TASK DESCRIPTION: Collect every line in the listing below that contains the word "dimensions" and copy each of those lines in full.

MATERIAL TO PROCESS:
-*-*-

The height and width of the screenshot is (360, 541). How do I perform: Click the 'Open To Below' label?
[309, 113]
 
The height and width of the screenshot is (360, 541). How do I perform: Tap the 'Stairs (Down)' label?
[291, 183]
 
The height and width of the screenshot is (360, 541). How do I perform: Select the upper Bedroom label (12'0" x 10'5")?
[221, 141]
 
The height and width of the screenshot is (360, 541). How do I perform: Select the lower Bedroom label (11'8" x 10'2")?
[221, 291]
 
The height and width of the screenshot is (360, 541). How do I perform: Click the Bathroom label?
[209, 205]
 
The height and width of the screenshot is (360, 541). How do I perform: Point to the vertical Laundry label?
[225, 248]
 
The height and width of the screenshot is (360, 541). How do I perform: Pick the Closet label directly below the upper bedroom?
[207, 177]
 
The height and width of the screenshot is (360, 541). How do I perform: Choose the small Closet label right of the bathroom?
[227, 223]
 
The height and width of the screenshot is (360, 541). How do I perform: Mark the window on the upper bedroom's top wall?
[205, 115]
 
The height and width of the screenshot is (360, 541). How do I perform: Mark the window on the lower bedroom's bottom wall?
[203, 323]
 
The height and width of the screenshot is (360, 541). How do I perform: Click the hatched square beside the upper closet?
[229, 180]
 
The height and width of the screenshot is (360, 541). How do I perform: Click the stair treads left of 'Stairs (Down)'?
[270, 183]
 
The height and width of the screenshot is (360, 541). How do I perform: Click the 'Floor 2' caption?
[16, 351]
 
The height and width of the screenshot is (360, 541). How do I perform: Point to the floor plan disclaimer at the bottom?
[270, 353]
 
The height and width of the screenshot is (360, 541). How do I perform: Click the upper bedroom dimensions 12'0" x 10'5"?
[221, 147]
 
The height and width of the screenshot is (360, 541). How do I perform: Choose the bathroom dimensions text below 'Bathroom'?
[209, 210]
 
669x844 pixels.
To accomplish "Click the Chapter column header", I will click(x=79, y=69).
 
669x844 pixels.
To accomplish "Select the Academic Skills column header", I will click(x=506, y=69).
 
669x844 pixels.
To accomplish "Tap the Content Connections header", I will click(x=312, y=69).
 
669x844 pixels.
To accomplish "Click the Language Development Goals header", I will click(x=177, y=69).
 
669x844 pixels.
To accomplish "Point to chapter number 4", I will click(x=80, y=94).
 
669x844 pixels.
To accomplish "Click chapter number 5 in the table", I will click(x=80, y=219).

-*-*-

ANSWER IN FULL:
The height and width of the screenshot is (360, 541). How do I perform: Click the upper bedroom dimensions 12'0" x 10'5"?
The height and width of the screenshot is (360, 541). How do I perform: Choose the bathroom dimensions text below 'Bathroom'?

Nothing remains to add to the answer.